Two things are, however, clear.   Boris is self-obsessed with a gargantuan ego and he is now facing the economic consequences of his mendacity.   These two facts will prove of great significance come the autumn.   The UK economy is slowing towards recession, investment is collapsing and the pound has weakened to levels not seen since the financial crash.   Moreover, thanks in large measure to his fellow clown in the White House, the IMF is forecasting a deteriorating global economic outlook under the imposition of Trump’s tariff wars.   Unless he really is deluded, Boris must, or soon will be made aware, that his vision of a dynamic Britain will fall foul of a chaotic departure from the EU.  Fiscal policy will have to bear the burden of stabilising the economy leaving little to spend on his pledges.   Having alienated a majority of members of Parliament whose support he now needs to govern with his ‘do or die’ vow, it remains highly improbably that he can deliver on his pledge to his aging and nostalgic supporters to take the UK out of the EU on Oct. 31.   Most pundits – having analysed these realities – believe that Mr Johnson is preparing for an autumn election, and they are reinforced in this belief by the appointment of hard Brexiters to senior positions in the Cabinet and Dominic Cummins as his chief of staff.

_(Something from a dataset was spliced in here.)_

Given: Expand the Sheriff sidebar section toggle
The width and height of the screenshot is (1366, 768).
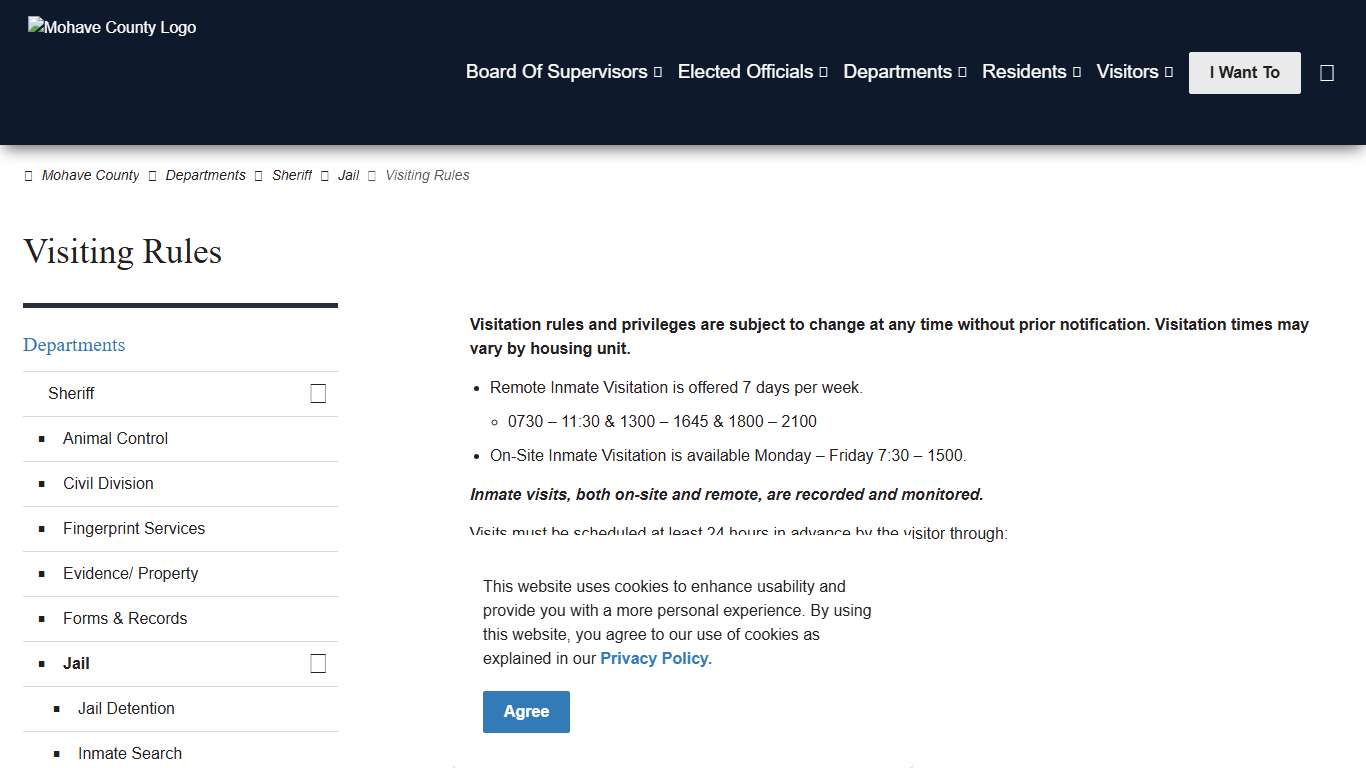Looking at the screenshot, I should [x=318, y=394].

I beg to differ.   I think Boris may choose a Peoples Vote rather than an election.   Having achieved the position he plotted and planned for since childhood, would he risk an election before delivering Brexit?   Stacking his Cabinet with zealots might weaken the Brexit party but he would be unwise to underestimate invigorated Liberals, Labour and SNP supporters.   If he waits until he has crashed out of the EU he faces an even bigger challenge.   It would then be obvious to all but the zealots that the country had been misled.   A weaker pound would be threatening higher inflation, unemployment would be rising as business investment and trade declined while fiscal rectitude would be vanquished in a desperate attempt to alleviate the hardships.   Moreover, far from a clean break the government – now in a much weakened position – would be entering potentially several years of complex and difficult negotiations with the EU to establish our future trading relationship.   And for those who expected special treatment from the US, the reality of an aggressive ‘America First’ Donald Trump would be becoming apparent.  

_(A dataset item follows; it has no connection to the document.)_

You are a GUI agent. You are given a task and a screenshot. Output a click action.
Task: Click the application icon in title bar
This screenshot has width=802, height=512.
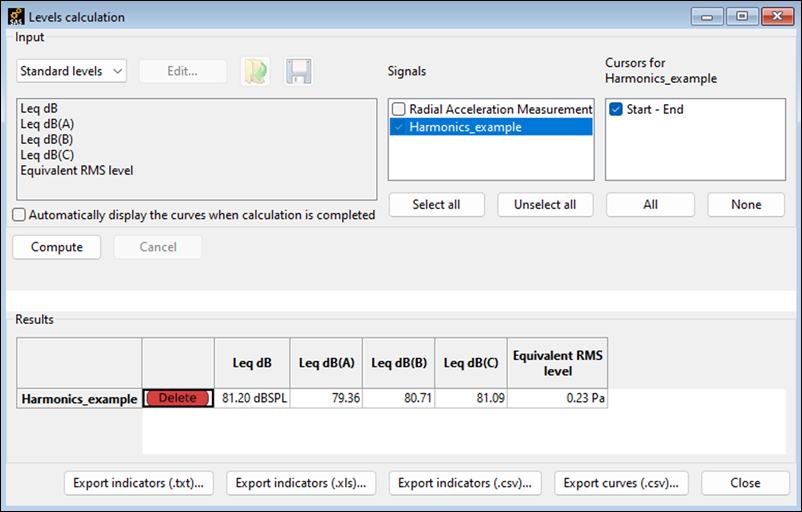coord(15,17)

Like Trump, Boris shares a remarkable flexibility in terms of policy and by October Boris will be forced to admit, albeit in a blizzard of bluster of blame shifting, that as the EU is refusing to reopen the Withdrawal Agreement and Parliament is being difficult, he must obtain the support of the British people for No Deal.   Judging that an election poses too much of a risk he will choose a Peoples Vote.   Is it a coincidence that he has built around him most of the Leave campaign team?   Such a move would, in one stroke, betray the zealots who put him in number 10, but by doing so a self-obsessed Boris will calculate that he greatly increases the probability that his premiership will last until at least 2022.   If he campaigned for a No Deal and won he would have a shield against the ensuing chaos.   But being the master of guile if, as I confidently expect, a Peoples Vote reverses the vote to leave, Mr Johnson will not only survive but ironically enjoy the fruits of an economic boost.   Not only would this give him the leeway to increase public expenditure on social care, crime and the country’s infrastructure but also it might sweep him to victory in 2022.